In this coastal district of the city, time is not linear—it accumulates, disperses, and resurfaces in layers. People arrive and depart. Some stay, like a breeze lingering in a narrow alley; others pass through, like salt scattered across sun-dried stones. This place has endured waves of shifting governance, shaped and reshaped through different regimes. It now rests in the city’s old quarter, a space defined as much by absence as by presence.
This exhibition centers on the ideas of movement and sedimentation—not only in the migration and settlement of people but also in the textures of space shaped by their passage. Human relocation is one form of movement; staying, settling, and lingering form another kind of time-bound sedimentation. These human rhythms, in turn, intertwine with natural flows: seasonal monsoon winds, ocean currents, and the humid air that defines Taiwan’s southern summer.

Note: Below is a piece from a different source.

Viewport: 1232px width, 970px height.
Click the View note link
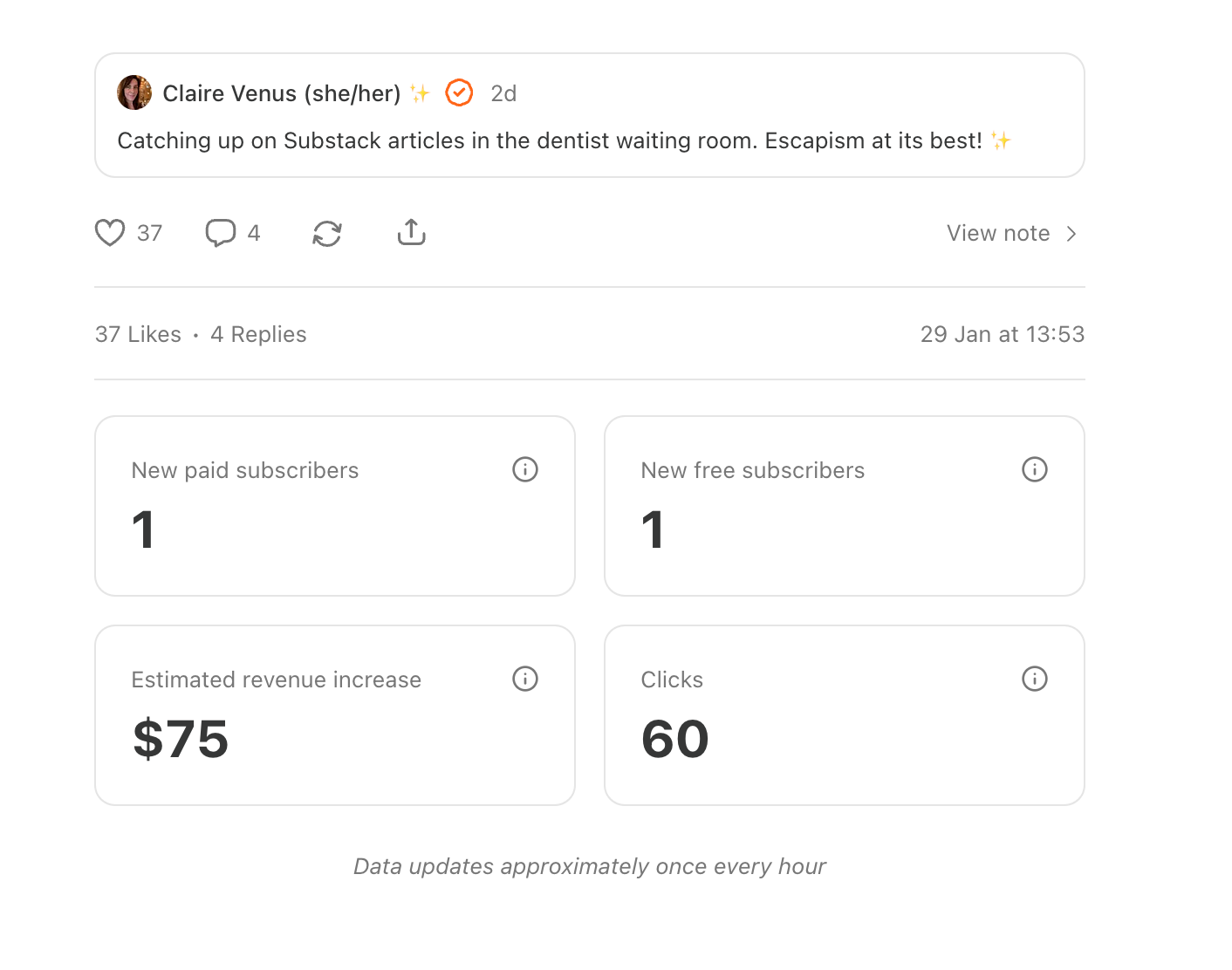(x=998, y=233)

In this region, sun-drying has long been a practice of both survival and culture—from historical salt production to today’s continued drying of mullet roe. The act of exposing things to sunlight becomes not only a method of preservation, but also a metaphor for memory, imprinting presence through warmth, light, and time.
Through photography, video, sound, ceramics, and cyanotype, this exhibition seeks to trace these intertwined presences—material and immaterial. These works record, retain, and echo what once passed through: the scent of salt air, the imprint of a footstep, the distant hum of labor or wind. Between each layer, a story unfolds—not always named, but nonetheless inscribed by the flows of people, air, and light.